[Passage provided — start]

None of us can live without water.

It’s essential to our survival, it keeps us clean, and it’s the foundation of sanitation. We swim in it, we travel on it, and we take food from it.

Is there anything more vital, or more miraculous?

Indigenous cultures consider water as a sacred gift, an essential element that sustains and connects all life, and across the world, Indigenous women are the traditional keepers of water.  We all share an obligation to work with them to ensure that water in all of its forms is protected and conserved to meet the needs of all living things today and for the next seven generations. 

Water is not a “thing,” to be bought or sold. It is much, much more.

Yet around the world, profiteers like Nestlé are finding new ways to make money from water. They dupe governments into letting them take water from our aquifers, raise the price a thousandfold, then sell it back to us as a product in a bottle. Energy companies use and pollute water to extract toxic tar sands oil, then pollute some more when pipelines rupture.

Corporations know how important water is. That is why they are finding more and more ways to own it, sell it, and profit from it. A big part of that plan involves the privatization of the public water and sewage treatment facilities we all depend on.

[Passage provided — finish]
[Dataset content — start]

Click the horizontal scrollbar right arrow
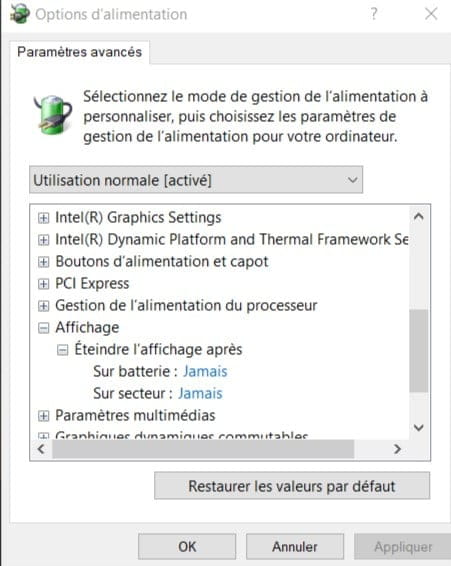Image resolution: width=451 pixels, height=566 pixels. [398, 449]
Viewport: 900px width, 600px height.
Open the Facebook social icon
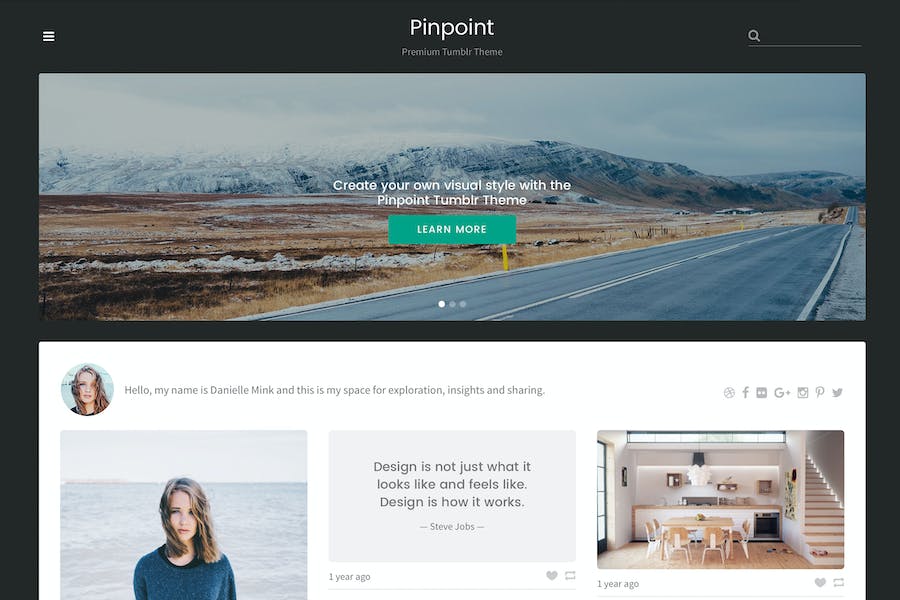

[Dataset content — finish]

## Directions for this task
Type out the entire passage about water, word for word. The data were taken from a different source than the text.

## Response to the exercise
None of us can live without water.

It’s essential to our survival, it keeps us clean, and it’s the foundation of sanitation. We swim in it, we travel on it, and we take food from it.

Is there anything more vital, or more miraculous?

Indigenous cultures consider water as a sacred gift, an essential element that sustains and connects all life, and across the world, Indigenous women are the traditional keepers of water.  We all share an obligation to work with them to ensure that water in all of its forms is protected and conserved to meet the needs of all living things today and for the next seven generations. 

Water is not a “thing,” to be bought or sold. It is much, much more.

Yet around the world, profiteers like Nestlé are finding new ways to make money from water. They dupe governments into letting them take water from our aquifers, raise the price a thousandfold, then sell it back to us as a product in a bottle. Energy companies use and pollute water to extract toxic tar sands oil, then pollute some more when pipelines rupture.

Corporations know how important water is. That is why they are finding more and more ways to own it, sell it, and profit from it. A big part of that plan involves the privatization of the public water and sewage treatment facilities we all depend on.